**Testo estratto:**
• • • •

La scelta della città non è casuale. Gemelli è infatti originario proprio di Augusta, dove la sua società, la Its (acronimo di Industrial Tecnical Service), costruisce e cura la manutenzione di impianti petrolchimici ed energetici. Solo una delle tante aziende del settore, dato che quello in provincia di Siracusa è da anni il principale scalo petrolifero del Paese, da quando – era nel 1949 – Angelo Moratti costruì la prima raffineria di greggio. Poi arrivarono anche gli altri big della caccia all’oro nero: Erg, Agip, Esso, Lukoil, Eni. Dal petrolio alla chimica, fino all’energia: una colonizzazione massiccia ha cambiato completamente il volto della città che, con Priolo e Melilli, si è guadagnata l’infausto appellativo di triangolo della morte. 

Il titolo di primo porto petrolifero d’Italia, infatti, include anche un immancabile rovescio della medaglia: e cioè un numero enorme di decessi a causa di tumori. Lo sa bene don Palmiro Prisutto, parroco cittadino, che – in mancanza di un registro tumori accessibile – ha cominciato ad elencare ogni mese nomi e cognomi dei defunti durante la messa. Un’iniziativa che ha attirato l’interesse nazionale sulla città siciliana, dove nel 2008 erano stati stanziati 106 milioni di euro da destinare ad interventi di bonifica: peccato che fino allo scorso anno i milioni spesi per le bonifiche risultassero appena due. E mentre crescevano gli stabilimenti petrolchimici, al porto di Augusta sono aumentati negli anni anche gli arrivi di navi commerciali: nel 2015 le merci movimentate hanno superato quota 300 milioni di tonnellate. Numeri che ne fanno il settimo porto d’Italia per traffico merci, mentre il vicino scalo di Catania (che ha dieci volte gli abitanti di Augusta) si ferma ad “appena” 27 milioni di tonnellate.

• • • •

**Estratti elenco:**
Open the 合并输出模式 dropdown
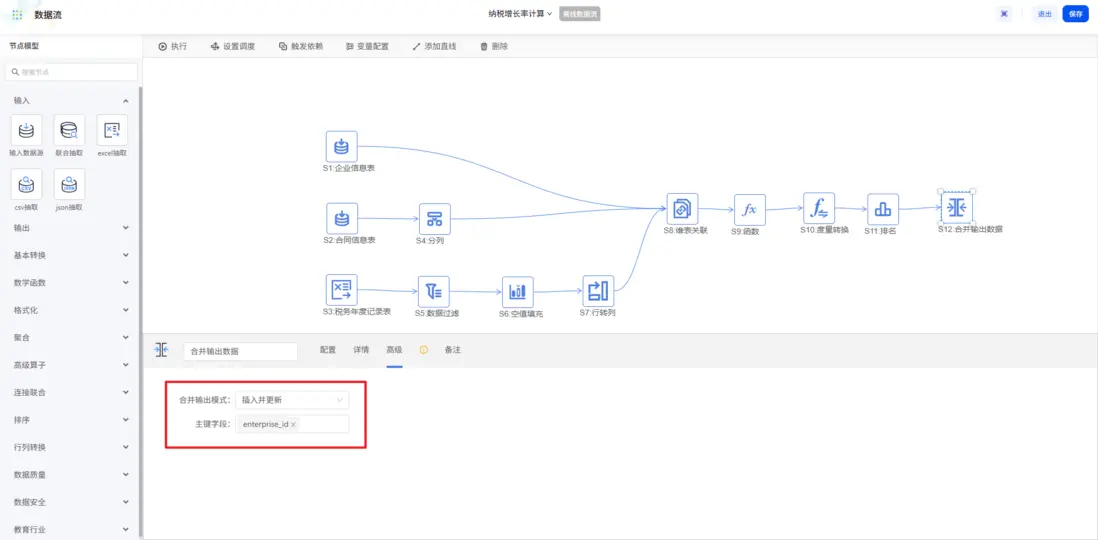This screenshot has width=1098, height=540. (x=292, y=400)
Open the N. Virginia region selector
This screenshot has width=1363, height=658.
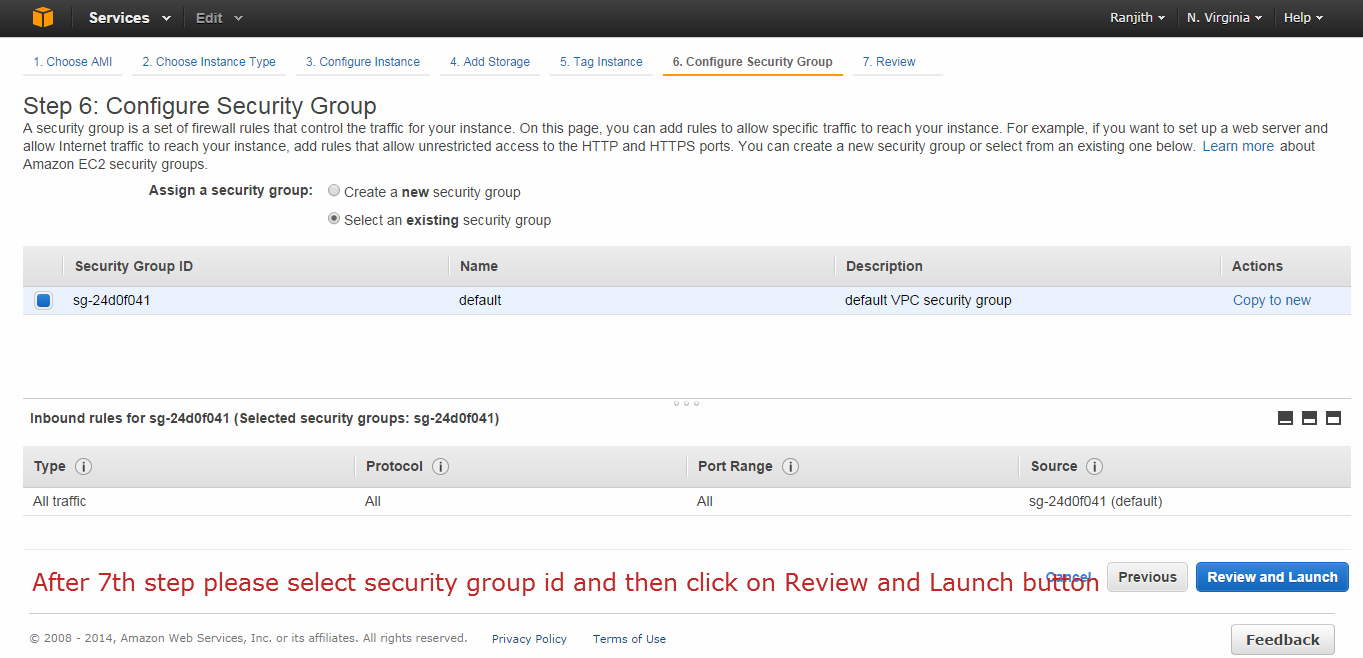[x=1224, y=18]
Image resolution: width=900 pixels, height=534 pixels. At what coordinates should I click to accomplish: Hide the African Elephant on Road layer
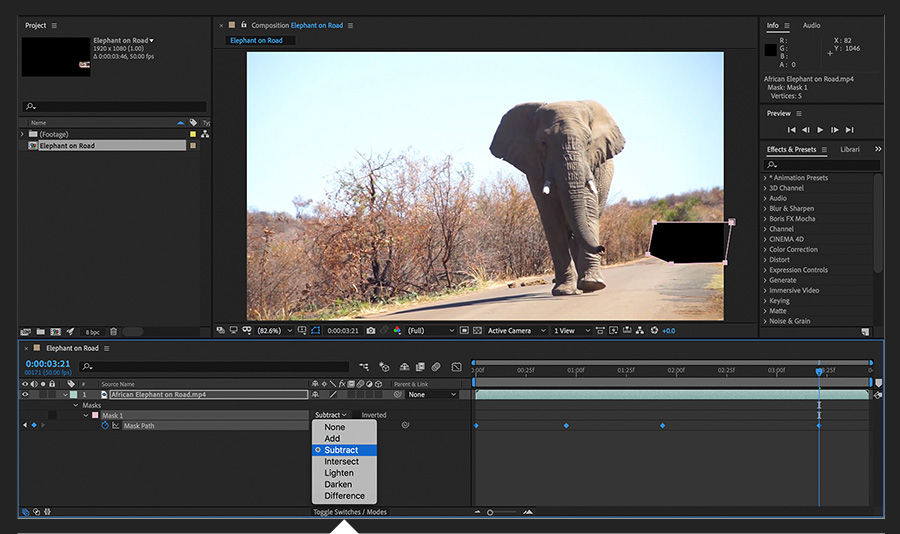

• • • •

**Esplora il materiale:**
A - Nel testo su Augusta, perché don Palmiro Prisutto ha cominciato a leggere ogni mese durante la messa i nomi dei defunti? Rispondi in una, due o tre frasi.
B - Secondo il testo su Augusta, quali grandi aziende arrivarono in città dopo la prima raffineria costruita da Angelo Moratti? Scrivile tutte.
C - Continua il testo su Augusta dopo la sua ultima frase.

**Risposte per compito:**
A - Lo ha fatto perché non c'era un registro tumori accessibile. Elencare i nomi dei defunti era il suo modo di far vedere il gran numero di morti per tumore in città.

B - Erg, Agip, Esso, Lukoil, Eni.

C -
È per questo motivo che dopo l’accorpamento degli scali di Augusta e Catania, come previsto dal nuovo piano nazionale della portualità approvato dal consiglio dei ministri l’estate scorsa, sarà la città in provincia di Siracusa a mantenere il privilegio di sede dell’Autorità portuale. Al vertice della quale si è installato Alberto Cozzo, avvocato con master a Malta, nominato commissario nel novembre 2014 dall’ex ministro alle Infrastrutture Maurizio Lupi e indicato come uomo vicino al sottosegretario Giuseppe Castiglione e alla galassia del Nuovo Centrodestra siciliano. È un ruolo importante quello ricoperto da Cozzo, visto che sempre il piano nazionale della portualità prevede per lo scalo di Augusta 348 milioni di euro di investimenti nel triennio 2015-2017: un vero e proprio tesoretto che testimonia l’importanza strategica ed economica dello scalo siciliano.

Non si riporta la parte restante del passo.